2. Start meeting with structure, end with open agenda

Jessica Mah, cofounder and CEO at inDinero, which offers businesses accounting services and software, likes to dispense with numbers and key performance indicators early on in the meetings, as well as anything else that might be a regularly-scheduled topic during the chat. Once that's done, she leaves the back-end of the meeting available to open dialogue. She does one-on-ones weekly and likes to take them while walking around the block. "The walking gives us fresh air and less awkwardness, which equates to more creativity and brainstorming," Mah says. She adds that some of inDinero's seminal moments have occurred during one-on-ones, such as discussing the opening of offices in the Philippines and New York City.

3. Share agenda/notes

Maheesh Jain, cofounder and CMO at CafePress, recommends sharing an agenda for the meeting online with each employee, as well as notes from previous meetings, allowing them to add and edit.

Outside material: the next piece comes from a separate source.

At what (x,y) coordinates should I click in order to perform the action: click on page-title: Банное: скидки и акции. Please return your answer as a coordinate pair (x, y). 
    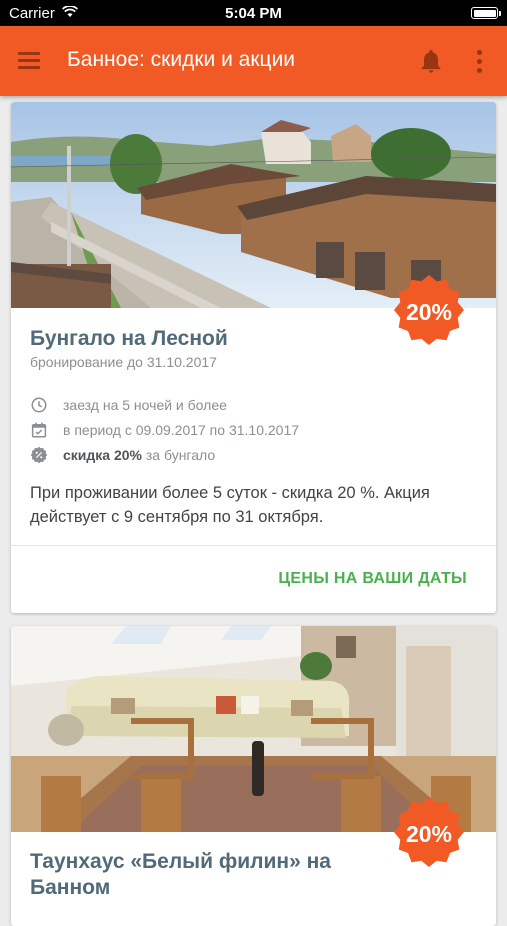
    Looking at the image, I should click on (182, 60).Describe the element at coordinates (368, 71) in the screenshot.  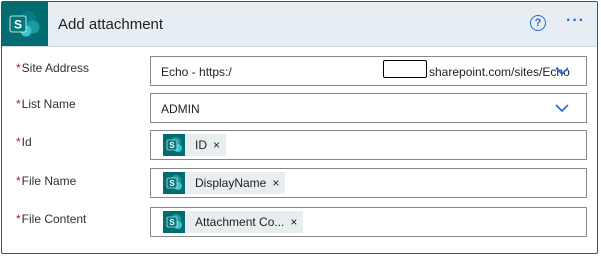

Focusing on KPIs during the first part of the meeting is natural, he says, but it's important to go back and look at past periods' notes and progress, charting things across longer periods and looking at what's been working across months and quarters for a particular employee rather than just the last seven days. "It's easy to get lost in weekly details and miss the forest from the trees," he says.

4. Talk about things outside employee's direct duties

At least a snippet of the meeting should cover things that aren't part an employee's job duties or directly adjacent to them. Team members should be allowed to address the big picture. They may see opportunities or issues with the business model, even parts of it unrelated to their role, that could be illuminative. Getting a wealth of perspectives is important. Employees observe the business closely, but from a different point of view from that of the founders, so they may spot things that you don't or to which you've been blind.

5. Be prepared to spur conversation

Anand Sanwal, CEO and founder at CB Insights, which tracks data on venture capital deals, says some people don't need much of a prompt to get rolling and talk about issues on their mind regarding their own career and the path of the company. But others aren't so forthcoming. In those cases, he likes to provide a list of questions, prior to the one-on-one, for the person to think about, picking out one or two to address during the talk. Sanwal's questions include:           

  • If we could improve in any way, how would we do it?
  • Who is really doing great work and kicking ass in the company?
  • Whom do you admire?
  • What’s the worst thing about working here?
  • What don’t you like about the product?
  • What do you love about the product?
  • If you were me, what changes would you make?
  • What accomplishment are you most proud of from the last 3 months?
  • What are we not working on that we should be doing?
  • Are you happy working here?

6. Follow up on the things uncovered in these meetings

Josh Pigford, the founder of Baremetrics, which offers an analytics layer for Stripe, stresses that founders need to follow up on conclusions reached during one-on-one meetings. "If you ask all fo these questions and then never do anything, you've missed the point," he writes. "You need to follow up and take action."

Pigford himself tracks all of his questions and answers from one-on-ones in an Evernote file. He checks in on the list regularly to ensure he's staying on top of the issues raised in the meetings.

Some founders like to schedule all of their one-on-ones on the same day of the week, with time set aside during the latter half of the day to follow up on to-dos kindled by the meetings. Building a company is never a tidy operation, but planning one-on-ones properly can push it a little more in that direction.